The Modern Art Colloquium presents
The Photographer’s Hand; or, Rodchenko Paints the Snapshot
Aglaya Glebova, Associate Professor of Art History, UC Berkeley
Wednesday, November 9, 5:30 PM, 316 ADB
The sense of touch reemerged powerfully in European avant-garde art of the 1930s and 1940s as a counterpoint to the staggering and technologized violence of these decades. Turning to Aleksandr Rodchenko’s little-known overpainted photographs, this talk explores his speculative rethinking of the medium through the hand’s return to the print. Vacillating between recuperative tenderness and violent deformation, Rodchenko’s drawn-out snapshots queried modernist (and his own earlier) attachment to the documentary and the instant, as well as photography’s capacity to be a truth-telling technology.

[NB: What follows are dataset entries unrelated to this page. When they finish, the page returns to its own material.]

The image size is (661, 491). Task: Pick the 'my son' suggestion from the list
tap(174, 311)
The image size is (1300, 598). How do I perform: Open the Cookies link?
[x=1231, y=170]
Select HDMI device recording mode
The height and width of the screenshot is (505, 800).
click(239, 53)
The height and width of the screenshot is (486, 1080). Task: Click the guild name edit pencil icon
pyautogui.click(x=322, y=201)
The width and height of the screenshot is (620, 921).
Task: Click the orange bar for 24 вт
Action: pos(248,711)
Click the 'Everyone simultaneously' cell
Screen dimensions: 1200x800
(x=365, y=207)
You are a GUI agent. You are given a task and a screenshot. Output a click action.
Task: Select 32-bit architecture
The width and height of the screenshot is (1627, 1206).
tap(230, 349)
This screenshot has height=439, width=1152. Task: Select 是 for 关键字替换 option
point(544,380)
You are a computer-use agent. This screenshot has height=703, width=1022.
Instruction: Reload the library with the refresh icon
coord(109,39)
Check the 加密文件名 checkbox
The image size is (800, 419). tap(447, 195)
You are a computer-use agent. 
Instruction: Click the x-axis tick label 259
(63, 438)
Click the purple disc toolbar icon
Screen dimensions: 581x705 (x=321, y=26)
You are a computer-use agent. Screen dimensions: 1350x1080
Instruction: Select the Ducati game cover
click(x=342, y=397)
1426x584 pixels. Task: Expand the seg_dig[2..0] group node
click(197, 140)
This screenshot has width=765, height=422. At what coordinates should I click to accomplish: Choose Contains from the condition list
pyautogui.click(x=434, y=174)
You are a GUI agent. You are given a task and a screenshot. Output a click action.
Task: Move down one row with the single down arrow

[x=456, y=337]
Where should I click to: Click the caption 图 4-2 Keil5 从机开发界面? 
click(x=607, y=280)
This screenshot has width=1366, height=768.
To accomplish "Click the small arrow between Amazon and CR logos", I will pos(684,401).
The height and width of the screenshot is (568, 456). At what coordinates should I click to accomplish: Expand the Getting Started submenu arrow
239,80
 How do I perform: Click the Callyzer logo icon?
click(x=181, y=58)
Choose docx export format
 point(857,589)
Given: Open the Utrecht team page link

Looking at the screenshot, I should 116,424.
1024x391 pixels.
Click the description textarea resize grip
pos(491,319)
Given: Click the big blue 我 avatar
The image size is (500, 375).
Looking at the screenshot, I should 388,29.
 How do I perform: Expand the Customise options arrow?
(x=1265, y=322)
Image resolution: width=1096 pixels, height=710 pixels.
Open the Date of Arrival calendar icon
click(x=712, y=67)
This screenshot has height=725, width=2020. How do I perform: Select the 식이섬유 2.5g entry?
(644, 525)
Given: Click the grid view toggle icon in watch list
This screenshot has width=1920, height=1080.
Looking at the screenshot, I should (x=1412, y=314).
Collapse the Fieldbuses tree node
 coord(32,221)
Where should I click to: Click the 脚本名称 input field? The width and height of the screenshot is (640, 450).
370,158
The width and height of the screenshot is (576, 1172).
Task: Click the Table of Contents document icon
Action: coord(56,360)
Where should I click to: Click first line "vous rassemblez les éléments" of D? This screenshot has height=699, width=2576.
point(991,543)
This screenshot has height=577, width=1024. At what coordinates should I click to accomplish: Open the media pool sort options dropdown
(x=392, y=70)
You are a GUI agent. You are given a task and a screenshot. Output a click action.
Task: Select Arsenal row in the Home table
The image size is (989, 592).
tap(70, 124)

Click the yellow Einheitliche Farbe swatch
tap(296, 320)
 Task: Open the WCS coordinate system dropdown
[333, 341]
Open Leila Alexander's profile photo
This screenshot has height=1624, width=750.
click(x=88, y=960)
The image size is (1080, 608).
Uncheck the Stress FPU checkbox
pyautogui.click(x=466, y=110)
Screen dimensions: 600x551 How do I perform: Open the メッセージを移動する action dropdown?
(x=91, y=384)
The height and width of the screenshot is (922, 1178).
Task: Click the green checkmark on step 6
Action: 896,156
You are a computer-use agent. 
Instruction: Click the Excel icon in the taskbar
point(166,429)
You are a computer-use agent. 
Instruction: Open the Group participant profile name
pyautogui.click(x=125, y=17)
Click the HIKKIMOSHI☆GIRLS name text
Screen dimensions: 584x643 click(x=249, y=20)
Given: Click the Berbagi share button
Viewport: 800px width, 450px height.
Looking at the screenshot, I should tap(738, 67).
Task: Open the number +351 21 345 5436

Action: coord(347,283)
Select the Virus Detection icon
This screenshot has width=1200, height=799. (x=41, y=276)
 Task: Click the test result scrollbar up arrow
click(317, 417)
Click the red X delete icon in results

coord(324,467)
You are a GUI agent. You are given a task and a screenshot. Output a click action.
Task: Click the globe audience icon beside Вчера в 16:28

Aglaya Glebova is Associate Professor in the History of Art Department at the University of California, Berkeley. She researches modern art, with a focus on interwar avant-gardes and Soviet art and the history and theory of photography. Glebova’s first book, Aleksandr Rodchenko: Photography in the Time of Stalin, received the 2020 Graham Foundation Publication Grant and is coming out with Yale University Press in November 2022. She is now at work on a project that examines ideas of economy, energy, and exhaustion in Soviet art and architecture.